### WORK TO BE COMPLETED
Wherever a line in the data below holds "section", copy that line.

[Source records]
....

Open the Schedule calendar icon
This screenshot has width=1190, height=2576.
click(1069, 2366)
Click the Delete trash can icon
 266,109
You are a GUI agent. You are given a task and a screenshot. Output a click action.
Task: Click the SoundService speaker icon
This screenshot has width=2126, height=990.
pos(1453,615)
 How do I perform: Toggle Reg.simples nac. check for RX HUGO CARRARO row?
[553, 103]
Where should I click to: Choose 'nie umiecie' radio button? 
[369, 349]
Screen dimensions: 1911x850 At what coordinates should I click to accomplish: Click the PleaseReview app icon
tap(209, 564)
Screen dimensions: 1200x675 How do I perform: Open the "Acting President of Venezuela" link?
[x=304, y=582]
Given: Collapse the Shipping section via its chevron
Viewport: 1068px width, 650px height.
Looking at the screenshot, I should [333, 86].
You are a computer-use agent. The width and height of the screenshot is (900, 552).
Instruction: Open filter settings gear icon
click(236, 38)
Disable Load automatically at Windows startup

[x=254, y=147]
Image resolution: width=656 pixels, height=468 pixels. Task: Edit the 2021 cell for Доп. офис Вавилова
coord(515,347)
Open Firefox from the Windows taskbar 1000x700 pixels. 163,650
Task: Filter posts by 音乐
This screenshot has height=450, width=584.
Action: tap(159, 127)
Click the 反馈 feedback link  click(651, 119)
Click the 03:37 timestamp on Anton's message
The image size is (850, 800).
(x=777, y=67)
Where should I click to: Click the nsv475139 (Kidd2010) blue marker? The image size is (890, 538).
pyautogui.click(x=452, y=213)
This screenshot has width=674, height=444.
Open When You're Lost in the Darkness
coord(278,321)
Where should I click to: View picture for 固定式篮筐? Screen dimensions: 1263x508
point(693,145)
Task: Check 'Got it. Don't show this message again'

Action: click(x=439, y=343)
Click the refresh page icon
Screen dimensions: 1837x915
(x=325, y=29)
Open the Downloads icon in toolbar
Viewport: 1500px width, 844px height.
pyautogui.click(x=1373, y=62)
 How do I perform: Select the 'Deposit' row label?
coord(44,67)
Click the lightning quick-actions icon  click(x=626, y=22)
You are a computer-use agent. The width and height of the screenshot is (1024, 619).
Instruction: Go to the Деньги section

....

### OUTPUT
Given: Collapse the Shipping section via its chevron
Instruction: Go to the Деньги section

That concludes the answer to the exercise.